EXERCISE TASK: Can you convert the listing below into a Markdown table with two columns, Row and Entry, giving each nonblank line its own numbered row and leaving out blank lines?
◆ ◆ ◆ ◆
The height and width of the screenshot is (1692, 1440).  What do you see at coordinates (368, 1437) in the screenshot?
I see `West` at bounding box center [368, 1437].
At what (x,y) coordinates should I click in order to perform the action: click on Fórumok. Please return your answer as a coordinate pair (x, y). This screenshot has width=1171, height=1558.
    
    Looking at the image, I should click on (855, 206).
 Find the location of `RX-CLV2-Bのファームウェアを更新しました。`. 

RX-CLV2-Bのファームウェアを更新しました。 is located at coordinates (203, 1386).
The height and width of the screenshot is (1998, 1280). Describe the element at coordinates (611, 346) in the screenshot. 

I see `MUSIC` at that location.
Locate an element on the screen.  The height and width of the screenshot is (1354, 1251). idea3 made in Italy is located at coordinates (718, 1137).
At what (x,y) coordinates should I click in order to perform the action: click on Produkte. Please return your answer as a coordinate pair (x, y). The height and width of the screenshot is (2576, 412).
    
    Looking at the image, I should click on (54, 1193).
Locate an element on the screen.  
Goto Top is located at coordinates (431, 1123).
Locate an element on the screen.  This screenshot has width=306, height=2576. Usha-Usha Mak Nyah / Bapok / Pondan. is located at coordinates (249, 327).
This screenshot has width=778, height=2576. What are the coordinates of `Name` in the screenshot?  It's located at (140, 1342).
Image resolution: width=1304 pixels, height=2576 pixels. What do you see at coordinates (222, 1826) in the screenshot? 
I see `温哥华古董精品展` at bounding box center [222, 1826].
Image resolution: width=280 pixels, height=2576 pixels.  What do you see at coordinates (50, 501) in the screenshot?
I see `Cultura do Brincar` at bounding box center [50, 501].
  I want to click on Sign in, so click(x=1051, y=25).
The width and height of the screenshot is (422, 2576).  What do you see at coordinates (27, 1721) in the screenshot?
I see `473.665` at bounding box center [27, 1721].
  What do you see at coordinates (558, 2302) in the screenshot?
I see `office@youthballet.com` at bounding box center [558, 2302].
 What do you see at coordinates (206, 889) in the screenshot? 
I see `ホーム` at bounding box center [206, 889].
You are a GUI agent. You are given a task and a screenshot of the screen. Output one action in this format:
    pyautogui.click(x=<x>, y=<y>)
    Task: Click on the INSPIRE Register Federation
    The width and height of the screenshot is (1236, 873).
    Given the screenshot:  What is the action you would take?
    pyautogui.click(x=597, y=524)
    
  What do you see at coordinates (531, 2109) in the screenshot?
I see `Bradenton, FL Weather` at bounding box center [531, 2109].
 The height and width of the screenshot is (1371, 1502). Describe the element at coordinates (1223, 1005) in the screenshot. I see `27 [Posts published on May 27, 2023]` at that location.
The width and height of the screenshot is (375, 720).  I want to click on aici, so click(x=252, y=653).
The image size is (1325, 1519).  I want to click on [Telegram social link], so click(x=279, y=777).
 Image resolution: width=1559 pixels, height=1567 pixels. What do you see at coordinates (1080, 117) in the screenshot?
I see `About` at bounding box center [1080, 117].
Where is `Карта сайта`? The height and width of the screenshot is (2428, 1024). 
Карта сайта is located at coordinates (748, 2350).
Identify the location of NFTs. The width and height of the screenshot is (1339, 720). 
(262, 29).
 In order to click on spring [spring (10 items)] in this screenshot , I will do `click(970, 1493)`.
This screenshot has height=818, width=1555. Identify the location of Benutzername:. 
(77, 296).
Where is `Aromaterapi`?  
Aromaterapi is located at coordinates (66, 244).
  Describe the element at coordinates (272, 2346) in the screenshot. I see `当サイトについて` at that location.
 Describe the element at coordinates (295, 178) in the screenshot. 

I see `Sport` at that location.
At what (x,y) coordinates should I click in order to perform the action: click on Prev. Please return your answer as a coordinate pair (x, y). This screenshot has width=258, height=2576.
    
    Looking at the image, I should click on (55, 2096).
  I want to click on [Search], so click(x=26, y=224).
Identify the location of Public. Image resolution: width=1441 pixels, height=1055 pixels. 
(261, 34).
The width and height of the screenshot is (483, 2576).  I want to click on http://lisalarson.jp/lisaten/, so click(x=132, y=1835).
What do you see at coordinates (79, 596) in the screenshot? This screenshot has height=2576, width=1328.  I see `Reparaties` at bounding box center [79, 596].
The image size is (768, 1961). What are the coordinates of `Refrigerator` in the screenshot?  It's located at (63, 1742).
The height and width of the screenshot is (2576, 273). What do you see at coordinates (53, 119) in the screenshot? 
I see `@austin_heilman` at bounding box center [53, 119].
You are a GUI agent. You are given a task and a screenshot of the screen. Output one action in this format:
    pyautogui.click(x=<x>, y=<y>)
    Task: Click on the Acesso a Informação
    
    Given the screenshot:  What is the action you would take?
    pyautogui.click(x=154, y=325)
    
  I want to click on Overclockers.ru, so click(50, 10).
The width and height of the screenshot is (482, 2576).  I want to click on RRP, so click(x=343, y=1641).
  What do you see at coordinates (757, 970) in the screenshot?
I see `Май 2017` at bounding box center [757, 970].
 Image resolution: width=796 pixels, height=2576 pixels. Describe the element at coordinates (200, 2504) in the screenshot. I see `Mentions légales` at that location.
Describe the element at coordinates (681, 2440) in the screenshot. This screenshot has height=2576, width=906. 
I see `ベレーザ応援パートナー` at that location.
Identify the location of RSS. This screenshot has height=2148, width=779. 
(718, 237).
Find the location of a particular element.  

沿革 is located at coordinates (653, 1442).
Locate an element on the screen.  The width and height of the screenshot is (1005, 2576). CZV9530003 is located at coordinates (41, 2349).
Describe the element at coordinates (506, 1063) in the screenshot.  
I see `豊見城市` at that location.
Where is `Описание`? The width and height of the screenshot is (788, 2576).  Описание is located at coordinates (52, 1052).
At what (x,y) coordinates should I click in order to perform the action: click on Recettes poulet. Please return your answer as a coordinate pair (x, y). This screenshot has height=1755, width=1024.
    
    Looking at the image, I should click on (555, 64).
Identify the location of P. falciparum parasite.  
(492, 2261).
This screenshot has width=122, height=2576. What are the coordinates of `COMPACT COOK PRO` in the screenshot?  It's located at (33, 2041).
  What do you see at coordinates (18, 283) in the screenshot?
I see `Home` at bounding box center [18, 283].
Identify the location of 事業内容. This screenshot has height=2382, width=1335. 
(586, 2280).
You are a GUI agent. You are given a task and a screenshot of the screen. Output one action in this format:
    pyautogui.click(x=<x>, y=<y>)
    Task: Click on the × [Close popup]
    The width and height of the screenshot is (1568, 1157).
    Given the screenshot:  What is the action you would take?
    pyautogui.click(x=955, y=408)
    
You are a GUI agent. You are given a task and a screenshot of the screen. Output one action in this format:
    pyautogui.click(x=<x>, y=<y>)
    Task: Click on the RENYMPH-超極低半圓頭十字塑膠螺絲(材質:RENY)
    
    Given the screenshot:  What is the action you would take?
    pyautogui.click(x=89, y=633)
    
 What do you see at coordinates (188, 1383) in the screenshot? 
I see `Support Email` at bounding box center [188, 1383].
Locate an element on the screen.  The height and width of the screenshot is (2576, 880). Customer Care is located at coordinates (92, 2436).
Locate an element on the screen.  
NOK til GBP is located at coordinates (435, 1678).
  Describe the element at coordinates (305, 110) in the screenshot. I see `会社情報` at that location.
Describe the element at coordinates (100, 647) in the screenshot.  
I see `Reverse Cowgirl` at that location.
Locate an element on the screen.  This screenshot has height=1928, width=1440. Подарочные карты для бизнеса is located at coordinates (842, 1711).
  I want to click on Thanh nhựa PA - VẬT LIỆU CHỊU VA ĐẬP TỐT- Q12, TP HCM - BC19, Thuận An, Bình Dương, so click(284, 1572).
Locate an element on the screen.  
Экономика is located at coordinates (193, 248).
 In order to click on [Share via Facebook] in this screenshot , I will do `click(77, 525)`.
◆ ◆ ◆ ◆
ANSWER BELOW:
| Row | Entry |
|---|---|
| 1 | The height and width of the screenshot is (1692, 1440).  What do you see at coordinates (368, 1437) in the screenshot? |
| 2 | I see `West` at bounding box center [368, 1437]. |
| 3 | At what (x,y) coordinates should I click in order to perform the action: click on Fórumok. Please return your answer as a coordinate pair (x, y). This screenshot has width=1171, height=1558. |
| 4 |     Looking at the image, I should click on (855, 206). |
| 5 |  Find the location of `RX-CLV2-Bのファームウェアを更新しました。`.  |
| 6 | RX-CLV2-Bのファームウェアを更新しました。 is located at coordinates (203, 1386). |
| 7 | The height and width of the screenshot is (1998, 1280). Describe the element at coordinates (611, 346) in the screenshot.  |
| 8 | I see `MUSIC` at that location. |
| 9 | Locate an element on the screen.  The height and width of the screenshot is (1354, 1251). idea3 made in Italy is located at coordinates (718, 1137). |
| 10 | At what (x,y) coordinates should I click in order to perform the action: click on Produkte. Please return your answer as a coordinate pair (x, y). The height and width of the screenshot is (2576, 412). |
| 11 |     Looking at the image, I should click on (54, 1193). |
| 12 | Locate an element on the screen.   |
| 13 | Goto Top is located at coordinates (431, 1123). |
| 14 | Locate an element on the screen.  This screenshot has width=306, height=2576. Usha-Usha Mak Nyah / Bapok / Pondan. is located at coordinates (249, 327). |
| 15 | This screenshot has width=778, height=2576. What are the coordinates of `Name` in the screenshot?  It's located at (140, 1342). |
| 16 | Image resolution: width=1304 pixels, height=2576 pixels. What do you see at coordinates (222, 1826) in the screenshot?  |
| 17 | I see `温哥华古董精品展` at bounding box center [222, 1826]. |
| 18 | Image resolution: width=280 pixels, height=2576 pixels.  What do you see at coordinates (50, 501) in the screenshot? |
| 19 | I see `Cultura do Brincar` at bounding box center [50, 501]. |
| 20 |   I want to click on Sign in, so click(x=1051, y=25). |
| 21 | The width and height of the screenshot is (422, 2576).  What do you see at coordinates (27, 1721) in the screenshot? |
| 22 | I see `473.665` at bounding box center [27, 1721]. |
| 23 |   What do you see at coordinates (558, 2302) in the screenshot? |
| 24 | I see `office@youthballet.com` at bounding box center [558, 2302]. |
| 25 |  What do you see at coordinates (206, 889) in the screenshot?  |
| 26 | I see `ホーム` at bounding box center [206, 889]. |
| 27 | You are a GUI agent. You are given a task and a screenshot of the screen. Output one action in this format: |
| 28 |     pyautogui.click(x=<x>, y=<y>) |
| 29 |     Task: Click on the INSPIRE Register Federation |
| 30 |     The width and height of the screenshot is (1236, 873). |
| 31 |     Given the screenshot:  What is the action you would take? |
| 32 |     pyautogui.click(x=597, y=524) |
| 33 |   What do you see at coordinates (531, 2109) in the screenshot? |
| 34 | I see `Bradenton, FL Weather` at bounding box center [531, 2109]. |
| 35 |  The height and width of the screenshot is (1371, 1502). Describe the element at coordinates (1223, 1005) in the screenshot. I see `27 [Posts published on May 27, 2023]` at that location. |
| 36 | The width and height of the screenshot is (375, 720).  I want to click on aici, so click(x=252, y=653). |
| 37 | The image size is (1325, 1519).  I want to click on [Telegram social link], so click(x=279, y=777). |
| 38 |  Image resolution: width=1559 pixels, height=1567 pixels. What do you see at coordinates (1080, 117) in the screenshot? |
| 39 | I see `About` at bounding box center [1080, 117]. |
| 40 | Where is `Карта сайта`? The height and width of the screenshot is (2428, 1024).  |
| 41 | Карта сайта is located at coordinates (748, 2350). |
| 42 | Identify the location of NFTs. The width and height of the screenshot is (1339, 720).  |
| 43 | (262, 29). |
| 44 |  In order to click on spring [spring (10 items)] in this screenshot , I will do `click(970, 1493)`. |
| 45 | This screenshot has height=818, width=1555. Identify the location of Benutzername:.  |
| 46 | (77, 296). |
| 47 | Where is `Aromaterapi`?   |
| 48 | Aromaterapi is located at coordinates (66, 244). |
| 49 |   Describe the element at coordinates (272, 2346) in the screenshot. I see `当サイトについて` at that location. |
| 50 |  Describe the element at coordinates (295, 178) in the screenshot.  |
| 51 | I see `Sport` at that location. |
| 52 | At what (x,y) coordinates should I click in order to perform the action: click on Prev. Please return your answer as a coordinate pair (x, y). This screenshot has width=258, height=2576. |
| 53 |     Looking at the image, I should click on (55, 2096). |
| 54 |   I want to click on [Search], so click(x=26, y=224). |
| 55 | Identify the location of Public. Image resolution: width=1441 pixels, height=1055 pixels.  |
| 56 | (261, 34). |
| 57 | The width and height of the screenshot is (483, 2576).  I want to click on http://lisalarson.jp/lisaten/, so click(x=132, y=1835). |
| 58 | What do you see at coordinates (79, 596) in the screenshot? This screenshot has height=2576, width=1328.  I see `Reparaties` at bounding box center [79, 596]. |
| 59 | The image size is (768, 1961). What are the coordinates of `Refrigerator` in the screenshot?  It's located at (63, 1742). |
| 60 | The height and width of the screenshot is (2576, 273). What do you see at coordinates (53, 119) in the screenshot?  |
| 61 | I see `@austin_heilman` at bounding box center [53, 119]. |
| 62 | You are a GUI agent. You are given a task and a screenshot of the screen. Output one action in this format: |
| 63 |     pyautogui.click(x=<x>, y=<y>) |
| 64 |     Task: Click on the Acesso a Informação |
| 65 |     Given the screenshot:  What is the action you would take? |
| 66 |     pyautogui.click(x=154, y=325) |
| 67 |   I want to click on Overclockers.ru, so click(50, 10). |
| 68 | The width and height of the screenshot is (482, 2576).  I want to click on RRP, so click(x=343, y=1641). |
| 69 |   What do you see at coordinates (757, 970) in the screenshot? |
| 70 | I see `Май 2017` at bounding box center [757, 970]. |
| 71 |  Image resolution: width=796 pixels, height=2576 pixels. Describe the element at coordinates (200, 2504) in the screenshot. I see `Mentions légales` at that location. |
| 72 | Describe the element at coordinates (681, 2440) in the screenshot. This screenshot has height=2576, width=906.  |
| 73 | I see `ベレーザ応援パートナー` at that location. |
| 74 | Identify the location of RSS. This screenshot has height=2148, width=779.  |
| 75 | (718, 237). |
| 76 | Find the location of a particular element.   |
| 77 | 沿革 is located at coordinates (653, 1442). |
| 78 | Locate an element on the screen.  The width and height of the screenshot is (1005, 2576). CZV9530003 is located at coordinates (41, 2349). |
| 79 | Describe the element at coordinates (506, 1063) in the screenshot.   |
| 80 | I see `豊見城市` at that location. |
| 81 | Where is `Описание`? The width and height of the screenshot is (788, 2576).  Описание is located at coordinates (52, 1052). |
| 82 | At what (x,y) coordinates should I click in order to perform the action: click on Recettes poulet. Please return your answer as a coordinate pair (x, y). This screenshot has height=1755, width=1024. |
| 83 |     Looking at the image, I should click on (555, 64). |
| 84 | Identify the location of P. falciparum parasite.   |
| 85 | (492, 2261). |
| 86 | This screenshot has width=122, height=2576. What are the coordinates of `COMPACT COOK PRO` in the screenshot?  It's located at (33, 2041). |
| 87 |   What do you see at coordinates (18, 283) in the screenshot? |
| 88 | I see `Home` at bounding box center [18, 283]. |
| 89 | Identify the location of 事業内容. This screenshot has height=2382, width=1335.  |
| 90 | (586, 2280). |
| 91 | You are a GUI agent. You are given a task and a screenshot of the screen. Output one action in this format: |
| 92 |     pyautogui.click(x=<x>, y=<y>) |
| 93 |     Task: Click on the × [Close popup] |
| 94 |     The width and height of the screenshot is (1568, 1157). |
| 95 |     Given the screenshot:  What is the action you would take? |
| 96 |     pyautogui.click(x=955, y=408) |
| 97 | You are a GUI agent. You are given a task and a screenshot of the screen. Output one action in this format: |
| 98 |     pyautogui.click(x=<x>, y=<y>) |
| 99 |     Task: Click on the RENYMPH-超極低半圓頭十字塑膠螺絲(材質:RENY) |
| 100 |     Given the screenshot:  What is the action you would take? |
| 101 |     pyautogui.click(x=89, y=633) |
| 102 |  What do you see at coordinates (188, 1383) in the screenshot?  |
| 103 | I see `Support Email` at bounding box center [188, 1383]. |
| 104 | Locate an element on the screen.  The height and width of the screenshot is (2576, 880). Customer Care is located at coordinates (92, 2436). |
| 105 | Locate an element on the screen.   |
| 106 | NOK til GBP is located at coordinates (435, 1678). |
| 107 |   Describe the element at coordinates (305, 110) in the screenshot. I see `会社情報` at that location. |
| 108 | Describe the element at coordinates (100, 647) in the screenshot.   |
| 109 | I see `Reverse Cowgirl` at that location. |
| 110 | Locate an element on the screen.  This screenshot has height=1928, width=1440. Подарочные карты для бизнеса is located at coordinates (842, 1711). |
| 111 |   I want to click on Thanh nhựa PA - VẬT LIỆU CHỊU VA ĐẬP TỐT- Q12, TP HCM - BC19, Thuận An, Bình Dương, so click(284, 1572). |
| 112 | Locate an element on the screen.   |
| 113 | Экономика is located at coordinates (193, 248). |
| 114 |  In order to click on [Share via Facebook] in this screenshot , I will do `click(77, 525)`. |